Clearly, in this case, we need insight into our suppliers carbon emissions, which is exactly why Supermarkets for example are mandating to their suppliers carbon analysis and reporting.
Packaging – this is the first thing a consumer sees and touches when receiving a product, and most consumers are now wise to the environmental impact of packaging. Some sectors have been quick to address sustainable and low carbon packaging, others not.
The importance of having a sustainable packaging plan cannot be overstated.
End-of Life – for some sectors, consumer ‘white goods’ for example, supplier responsibilities for end of product life have increased recently, and this may well trickle down.

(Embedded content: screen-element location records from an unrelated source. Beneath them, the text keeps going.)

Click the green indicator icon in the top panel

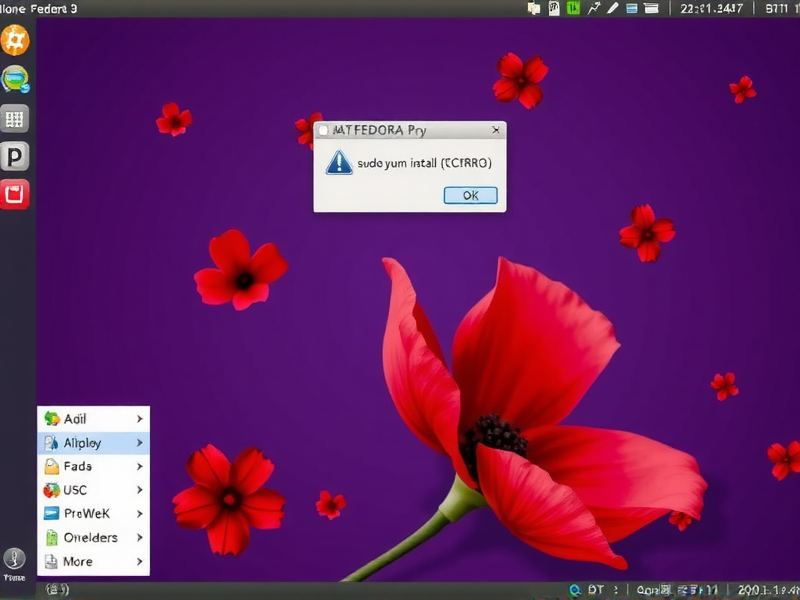point(573,8)
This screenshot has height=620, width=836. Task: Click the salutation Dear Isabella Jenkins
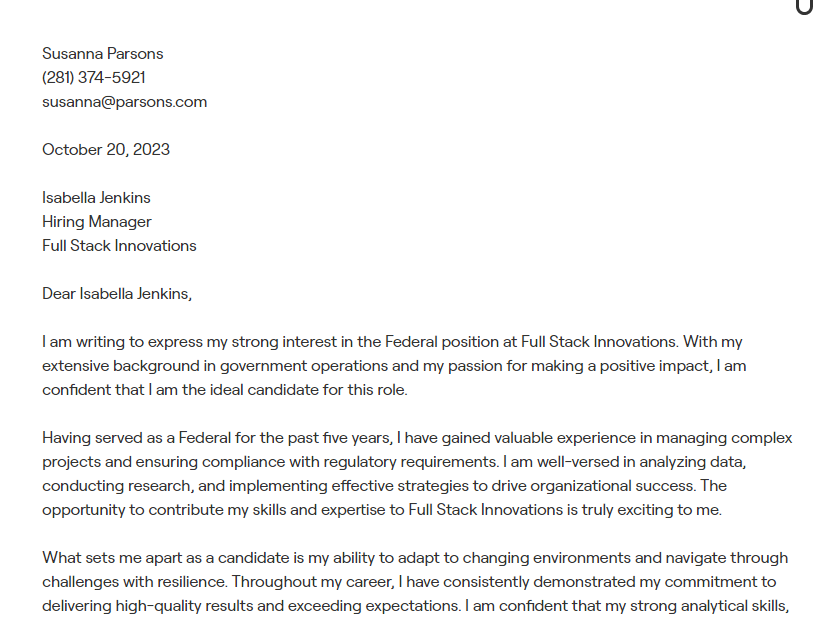coord(116,294)
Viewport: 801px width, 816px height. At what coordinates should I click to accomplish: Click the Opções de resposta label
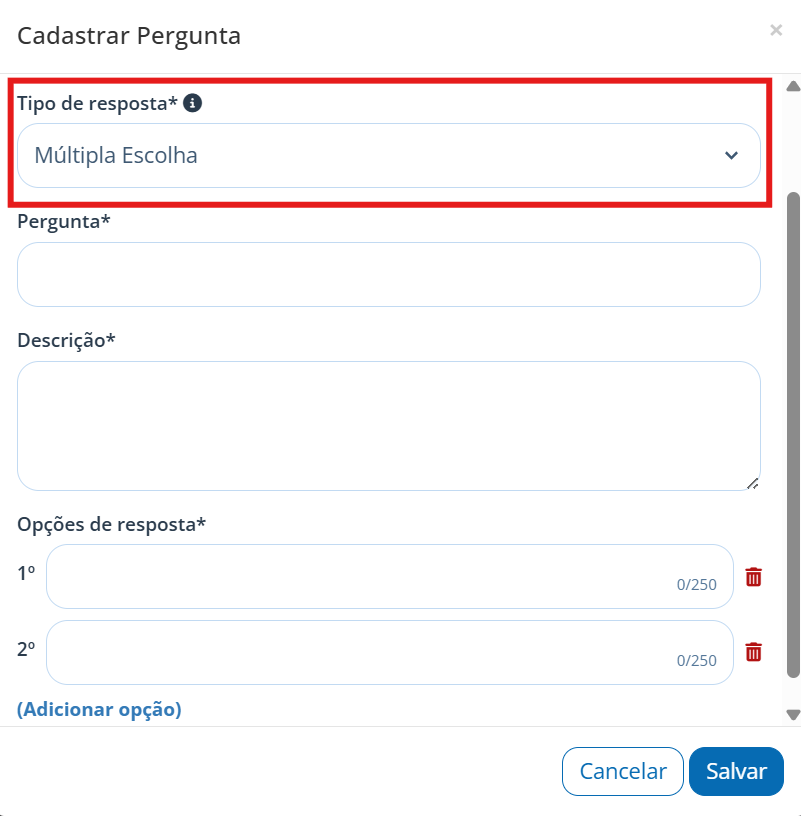pos(111,524)
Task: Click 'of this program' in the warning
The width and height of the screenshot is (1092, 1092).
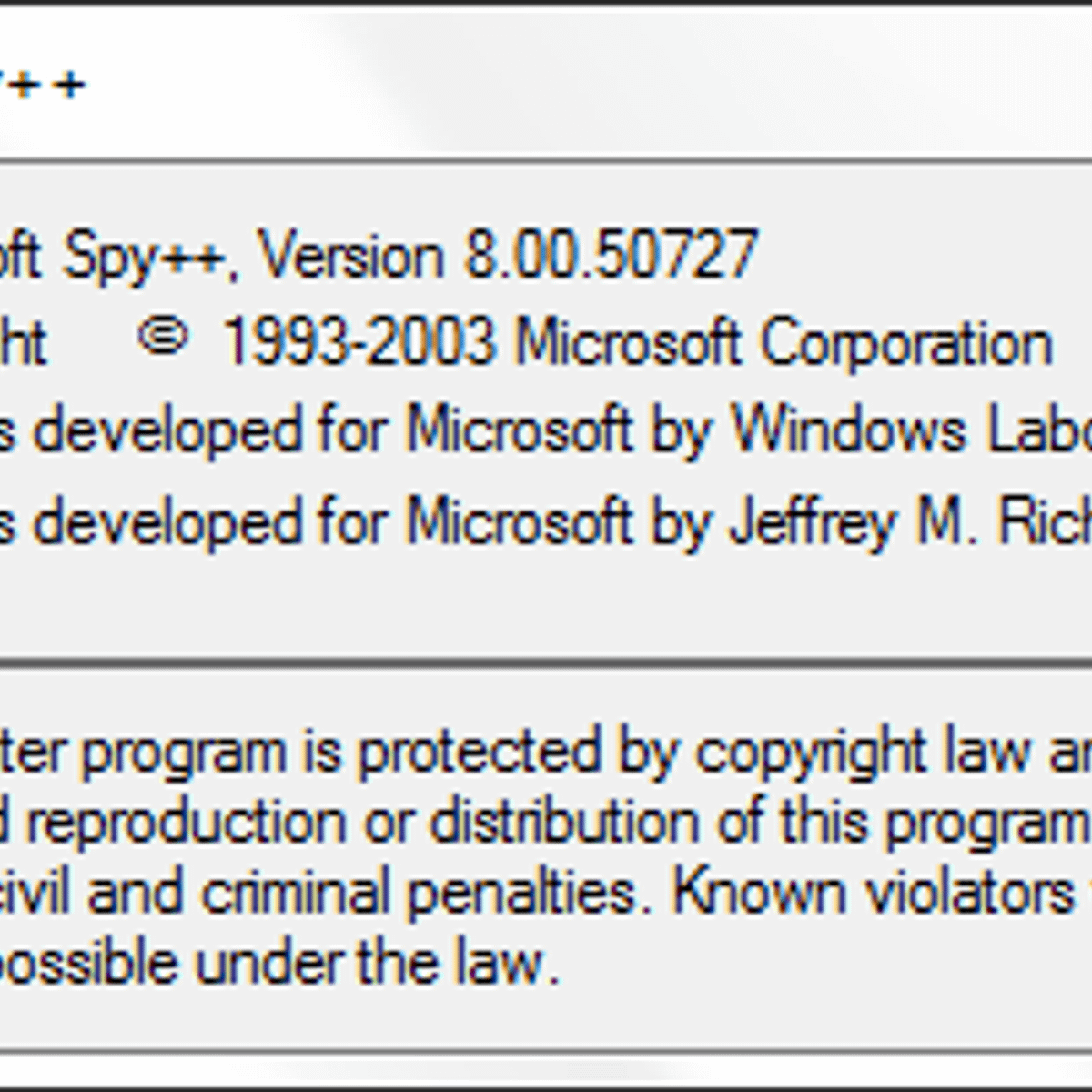Action: click(x=901, y=822)
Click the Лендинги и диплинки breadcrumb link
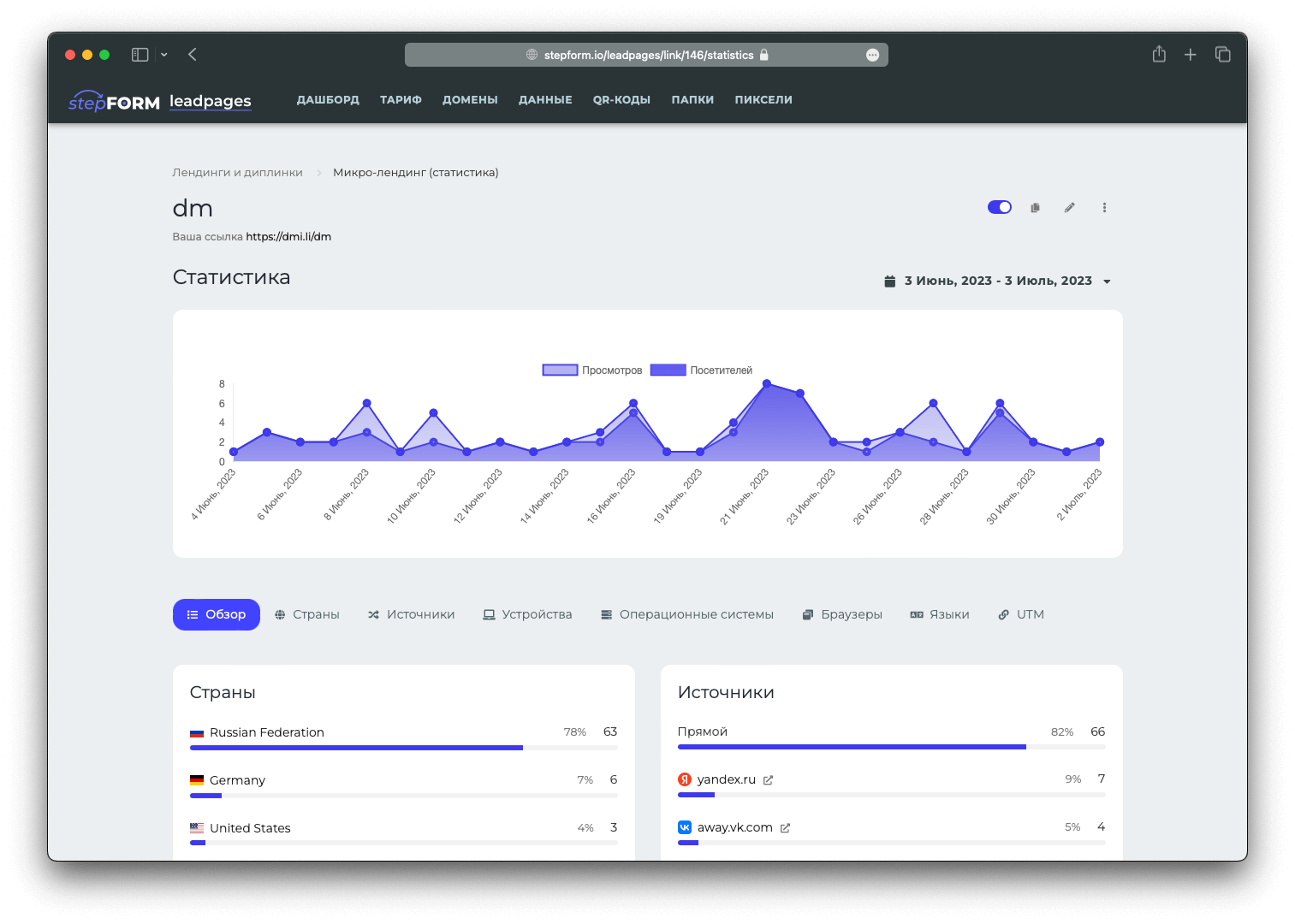1295x924 pixels. [237, 173]
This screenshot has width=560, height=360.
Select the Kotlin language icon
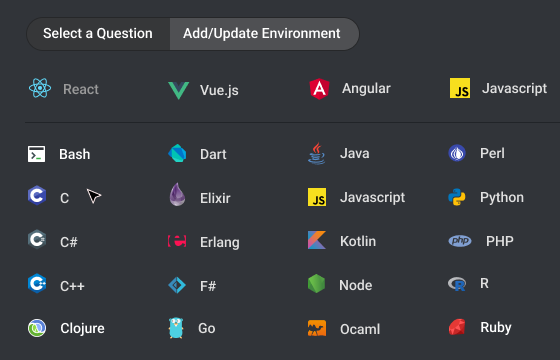317,240
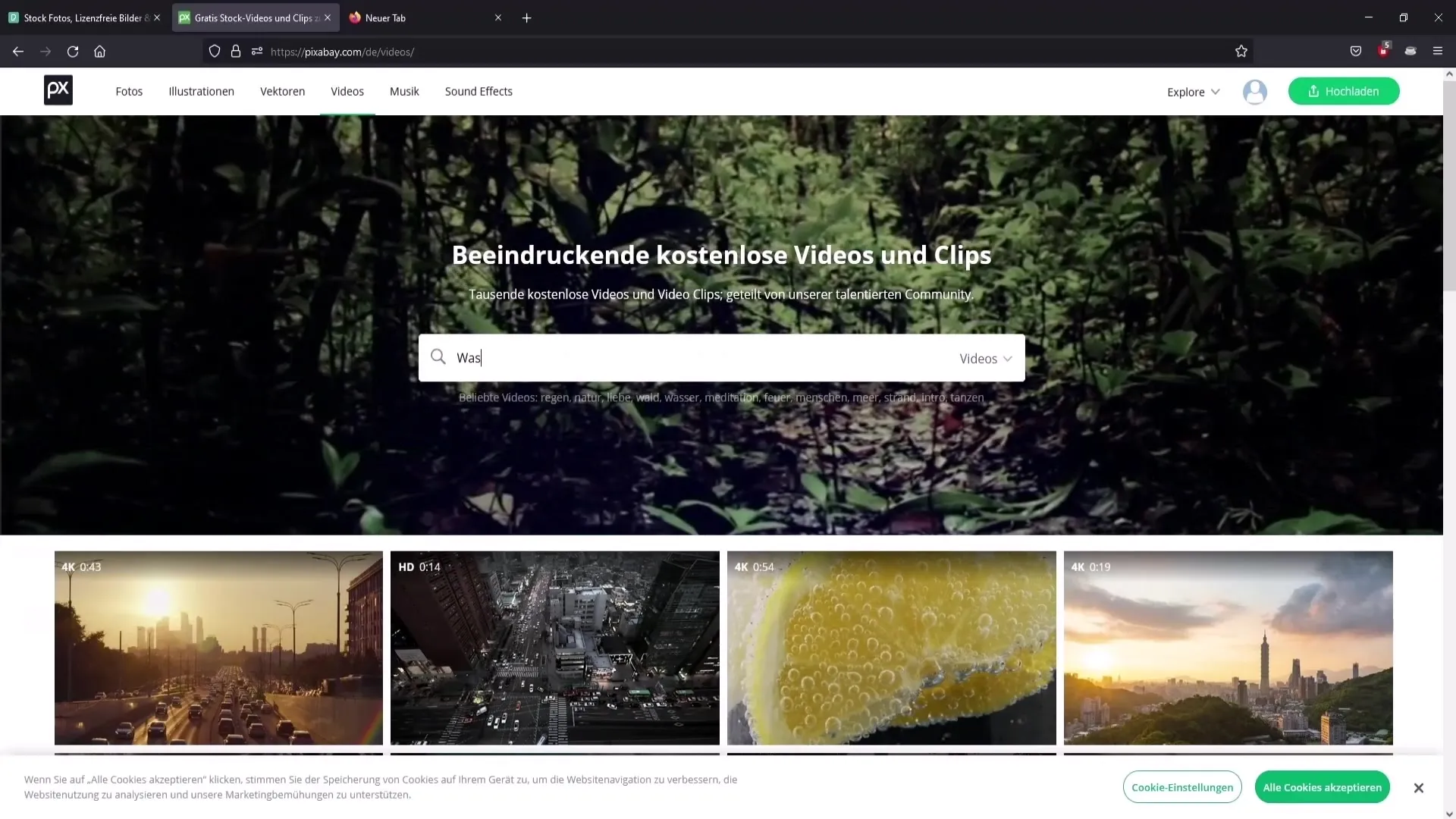The image size is (1456, 819).
Task: Click the Pixabay logo icon
Action: [58, 90]
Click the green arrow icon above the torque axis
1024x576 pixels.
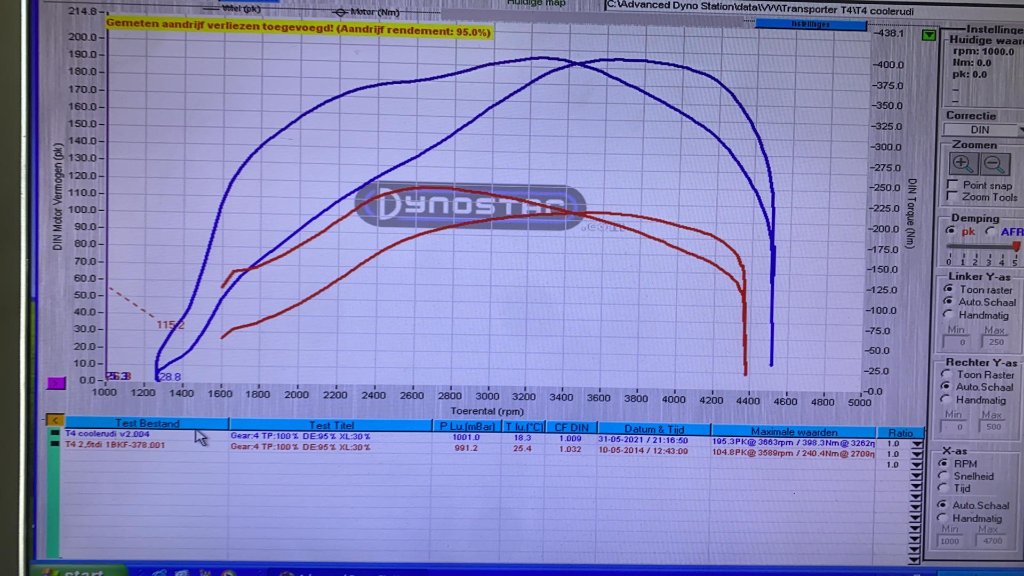pos(929,36)
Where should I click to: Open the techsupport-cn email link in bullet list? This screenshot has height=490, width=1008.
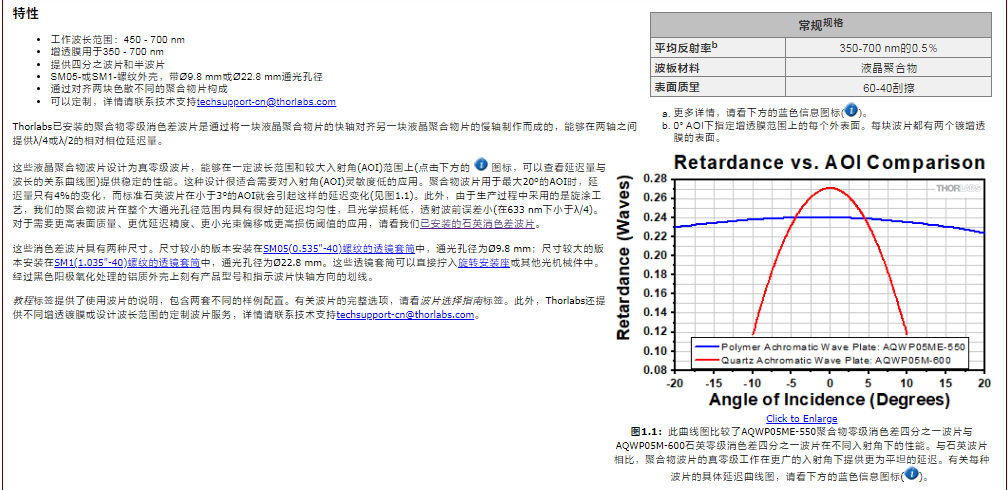point(266,102)
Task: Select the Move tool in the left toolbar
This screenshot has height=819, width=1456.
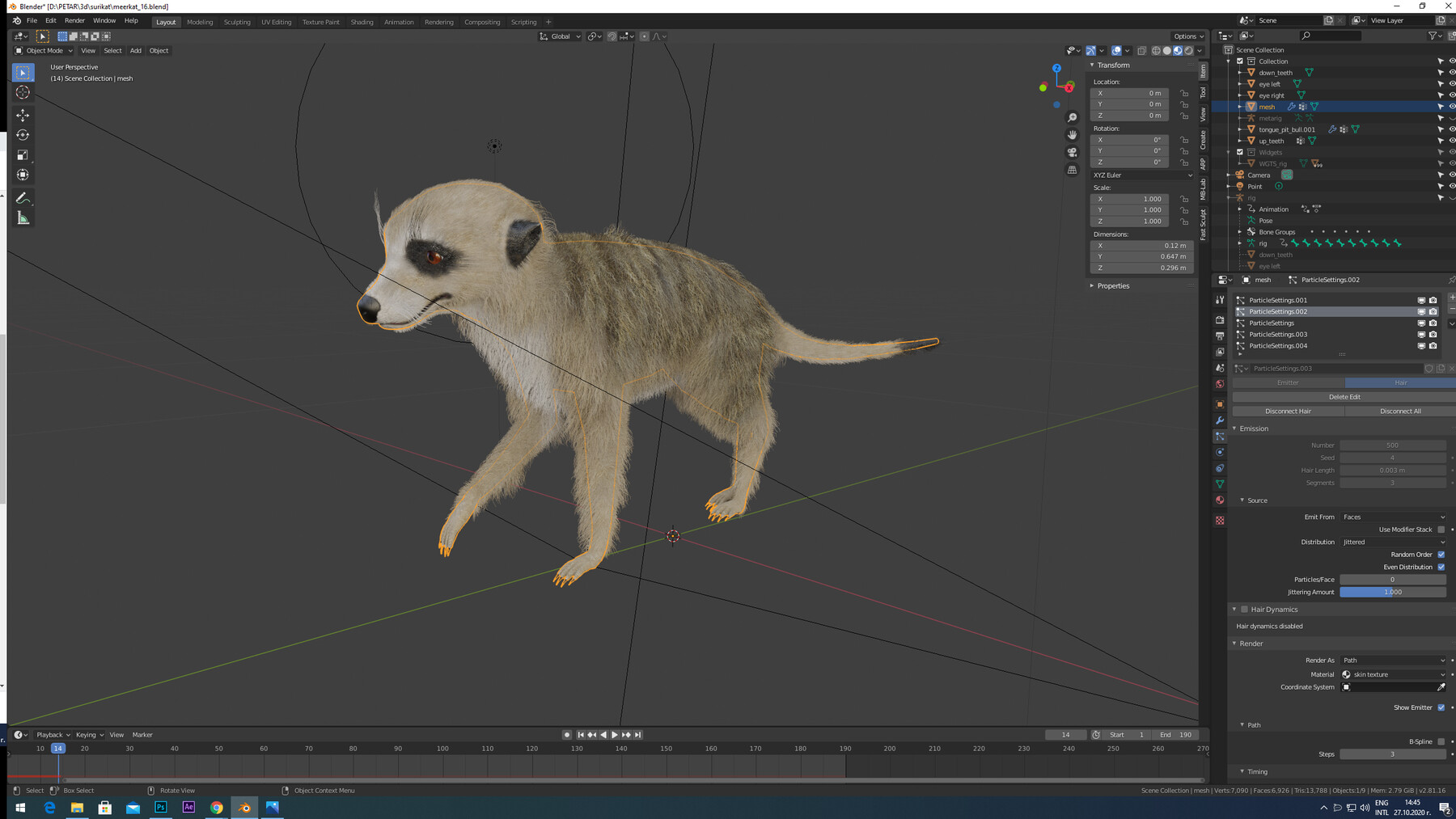Action: (23, 115)
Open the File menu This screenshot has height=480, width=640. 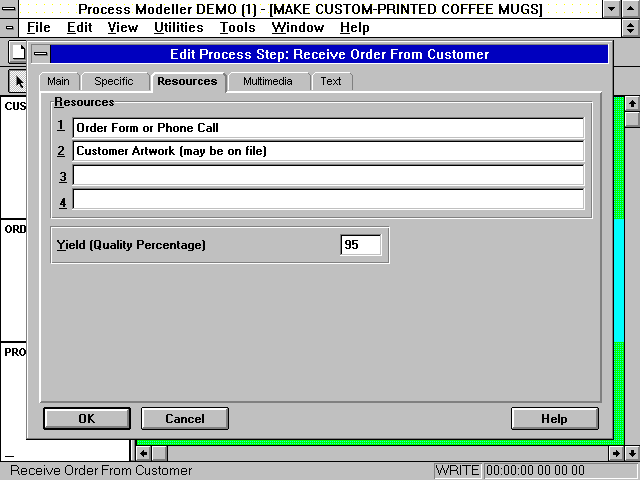coord(38,28)
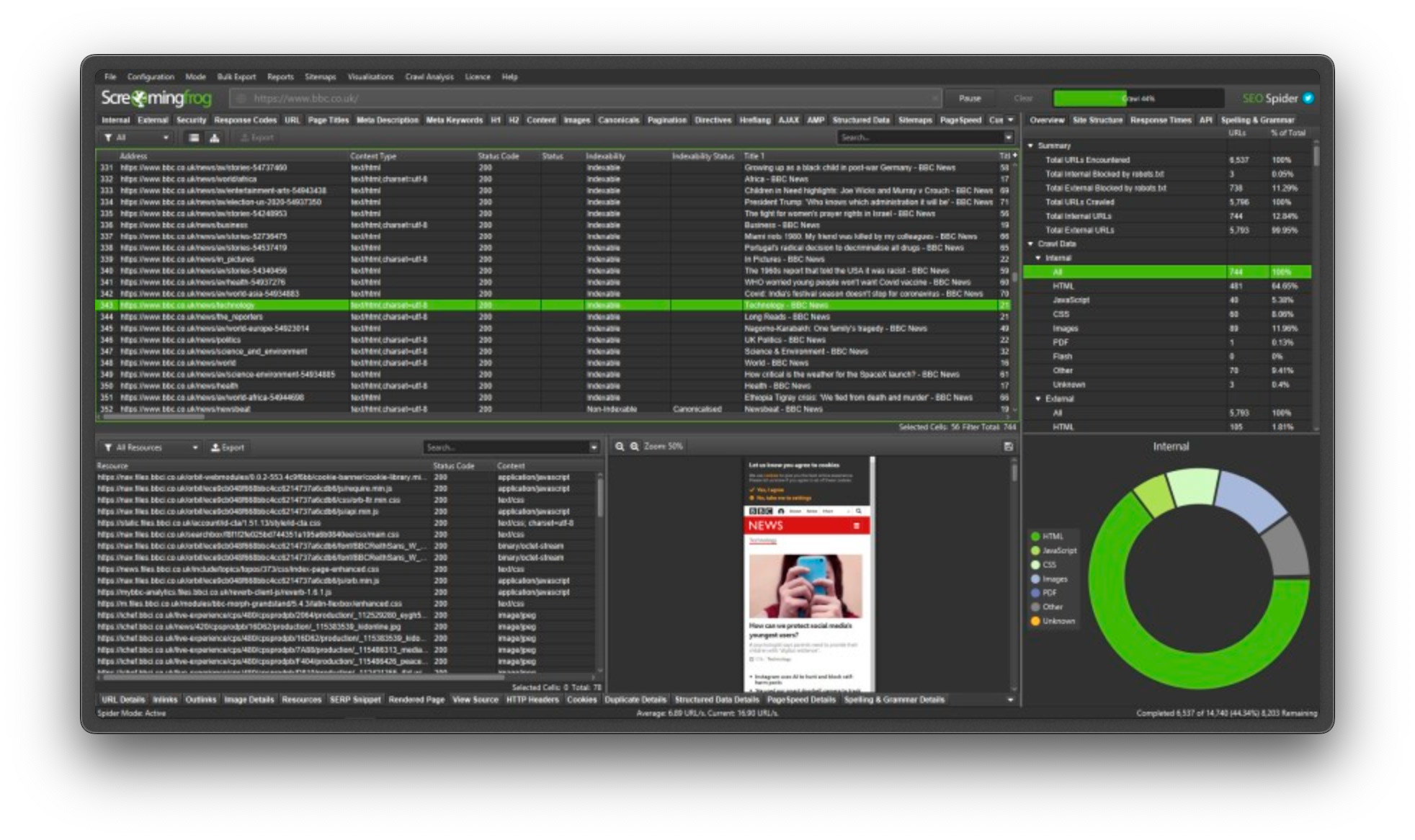Click the crawl progress bar
Viewport: 1415px width, 840px height.
[1138, 98]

Considering the end-of-life of a product has to be integral to any business sustainability claims, and that starts at the product design phase – what materials go into a product, can they be recycled or re-used, can the product be easily disassembled to enable component part recycling using existing techniques?
Offsetting – you can of course do what many businesses have done and ignore most of those steps and simply buy carbon offsets – offshoring your climate impact.
We’ll cover offsetting in a future article, but be aware that, firstly, offsetting will always be a business cost (as opposed to actually cutting carbon in your operations, which will save money) and secondly, such approaches are increasingly recognised by consumers as ‘Greenwash’ i.e. ‘business as usual, but we’ve just paid for the problem to go away’.
Offsetting must only be a part of a business sustainability strategy, not it’s totality.
Conclusion
That might all sound complicated, hard to understand and even harder to deliver.
Certainly, achieving all those elements will not happen overnight, they represent a process that may take a year or two. The market understands that though.
What the market for sustainable and low carbon goods and services wants is to know what your aims and ambitions are, when you want to achieve them by, how you will achieve them and how you will measure and report progress. That requires detailed insight, transparency and good communications.